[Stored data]

- Opening Delimiter -

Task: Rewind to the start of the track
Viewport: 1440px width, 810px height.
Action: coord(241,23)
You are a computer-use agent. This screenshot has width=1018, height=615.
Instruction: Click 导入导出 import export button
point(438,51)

- Closing Delimiter -
- Opening Delimiter -

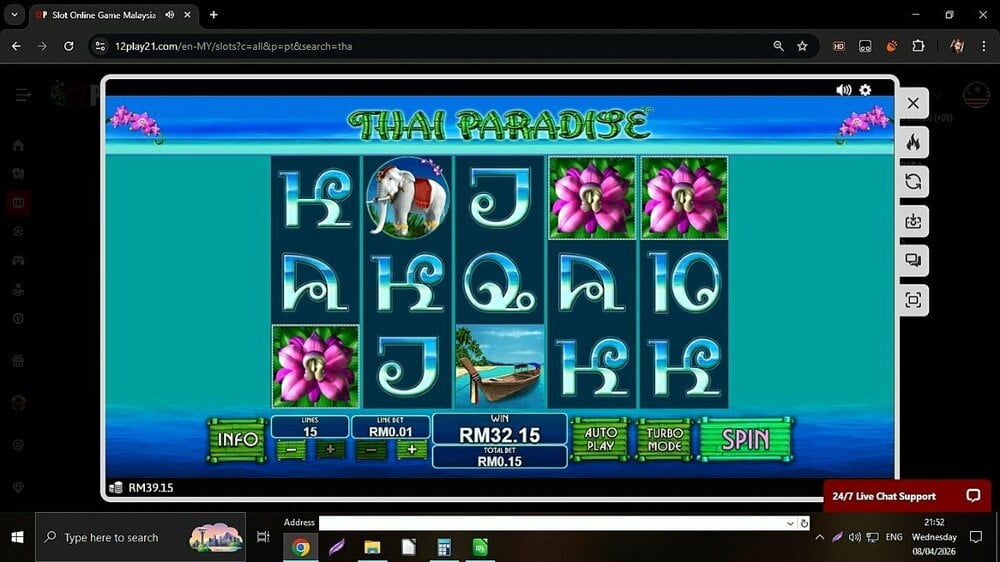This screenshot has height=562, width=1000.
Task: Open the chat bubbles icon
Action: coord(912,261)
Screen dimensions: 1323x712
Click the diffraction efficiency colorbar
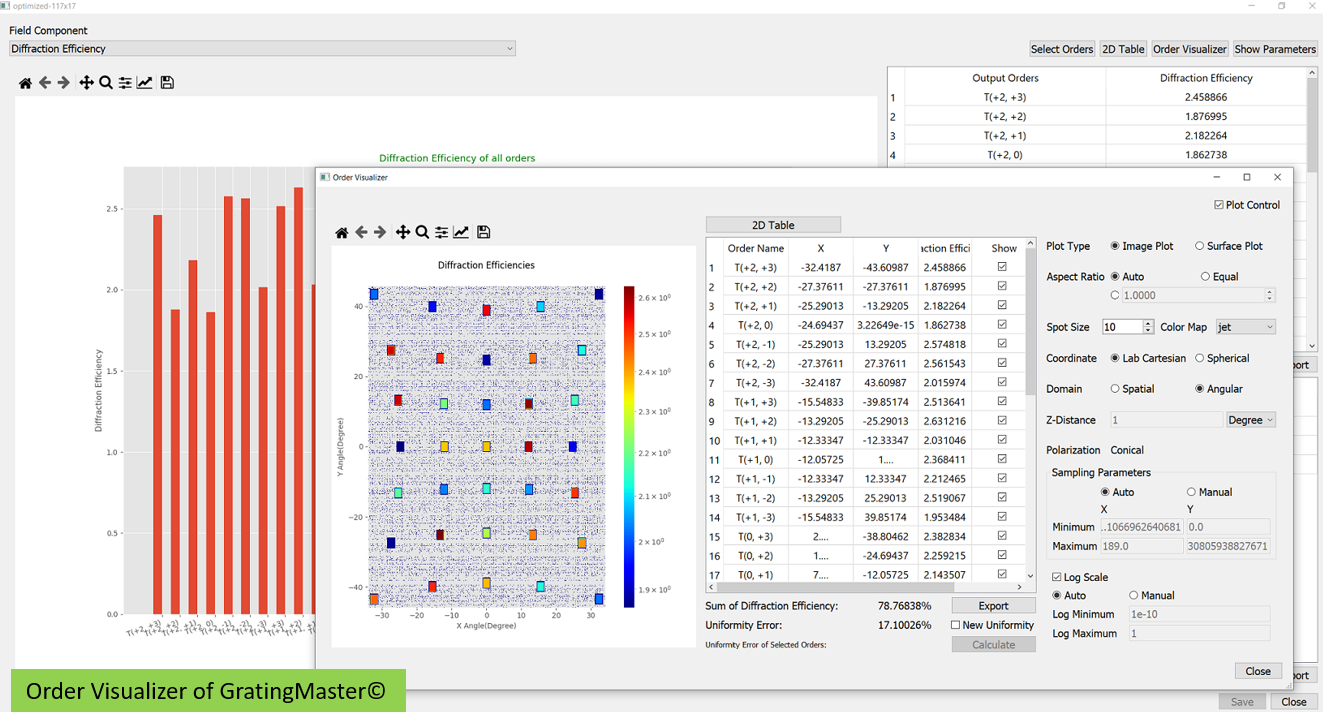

- Closing Delimiter -

= Required work =
Among the entries above, locate the lines containing "Screen dimensions: 1323x712" and "Click the diffraction efficiency colorbar", and transcribe exactly those two lines and all lines between.

= Response to this task =
Screen dimensions: 1323x712
Click the diffraction efficiency colorbar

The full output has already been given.